Veronica Roberts

As host of "Bizarre Foods" Andrew Zimmern would say, "One man's weird is another man's wonderful," and he proves it every week on his television show aired on the Travel Channel..

Travelling from country to country, dining in every "nook and cranny" of the globe, Zimmern shows us what people of different cultures eat. His motto is always try a new food at least twice. Some of the fare would make some squirm or throw-up but Zimmern follows his advice ans samples everything regardless of how grotesque or pungent it might look or smell. Many times he is pleasantly surprised by how tasty something that appeared ugly or unappetizing is.
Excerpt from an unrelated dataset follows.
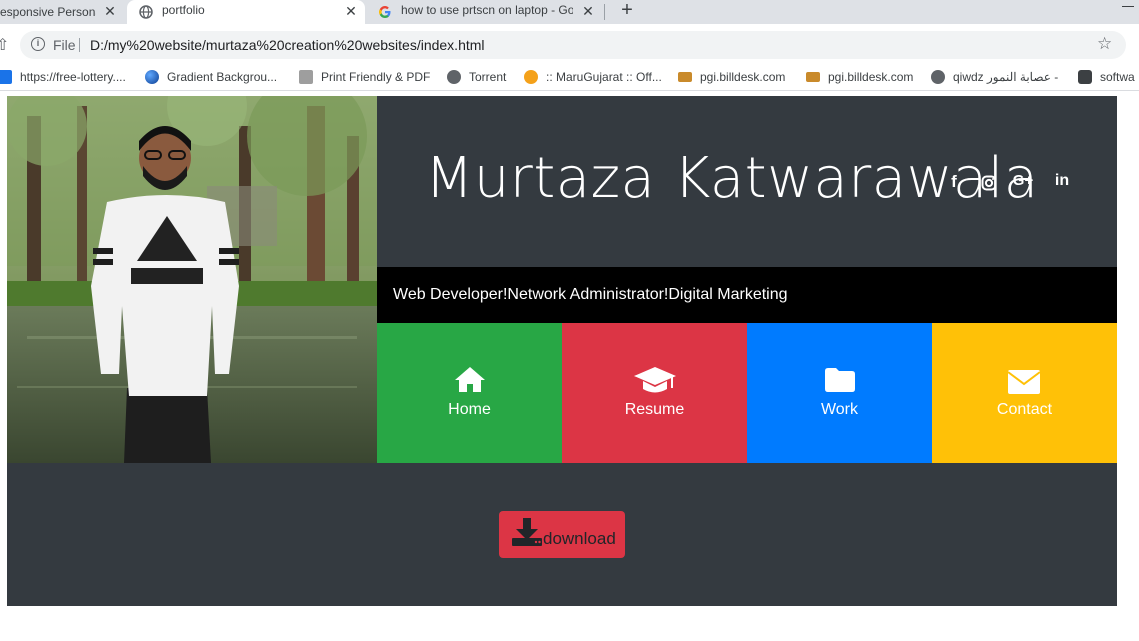 The height and width of the screenshot is (641, 1139). I want to click on nav-tile-resume: Resume, so click(654, 393).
From worms, bugs, strange sea creatures, to poisonous spiders, dogs, live ants and octopuses and blood drinking, indigenous people's relish what you might have an aversion to.

Zimmern has brought us the tarantula delicacy in Cambodia, where folks there cook-up a pot of the deadly spiders as one of their favorite meals. Then there were the little land turtles in Australia where the Aborigine children enjoy catching and roasting the mud creatures.

Travel to Central Ecuador, where you will see little plump white worms cooked almost daily. The giant worms are the preferred delicacy in the Philippines and in Japan, the silk worms are a must have for the older generation. However, the younger ones, heavily influenced by western culture, shun them.

In Mexico, fried crickets are a delicious dish, where the little critters are fried very dry and sold in markets everywhere. Children especially love them.

From the continent of Africa, Asia, South and Central America to the Caribbean, some dine on dogs, frogs, doves, food fermented for five years, iguana, possums, monkeys, live bugs and pungent, rotten foods. Some even drink animal blood. Yes, it's enough to make the faint of heart gag.

Just as beauty is in the eyes of the beholder, taste around the globe is very relative. If one is socialized or conditioned to enjoy what they eat, that gag factor does not exist. Children in Argentina do not have access to peanut butter, food that is a staple for us in the West. Zimmern gave some of the kids there a taste of the peanut butter and they found it revolting as we would find eating bugs.

I grew up in a place where we also ate what many might see as weird or bizarre. My dad was a hunter and a diver so he brought home all of his catch or kill. Poverty abounded and eating whatever we had was almost sacred.

So as a child I think I may have eaten everything that walked on land, swam in the ocean and rivers and flew in the sky. We ate iguanas, possums, armadillos, (we called them tattoos), birds, sharks, octopuses, rabbits, porcupines, crabs, squids, turtles, crayfish, lobsters, eels, "welks," sea eggs, conches or as we called it locally, "lambi," and everything in between.

When animals were slaughtered for food, nothing was wasted. The intestines, heads, tongues and blood were all used as food. Blood made blood puddings. The insides of animals like cows, pigs, goats, sheep and other parts, including the feet, made soups, stews or were "corned," a process where they were "cured" with salt and left to be used in later weeks.

Meat preservation with salt was used because many families like ours, didn't have access to electricity in homes-therefore refrigeration was only in a few select homes of the richer folks. Most of our milk came from cows, which went directly from the udders to teas or porridges or we drank right away.

Surprisingly, illnesses that exist today were rare or non-existent then so something must be said for the nutritional value of those "bizarre" foods.

Are there any bizarre foods you eat in your neck of the woods?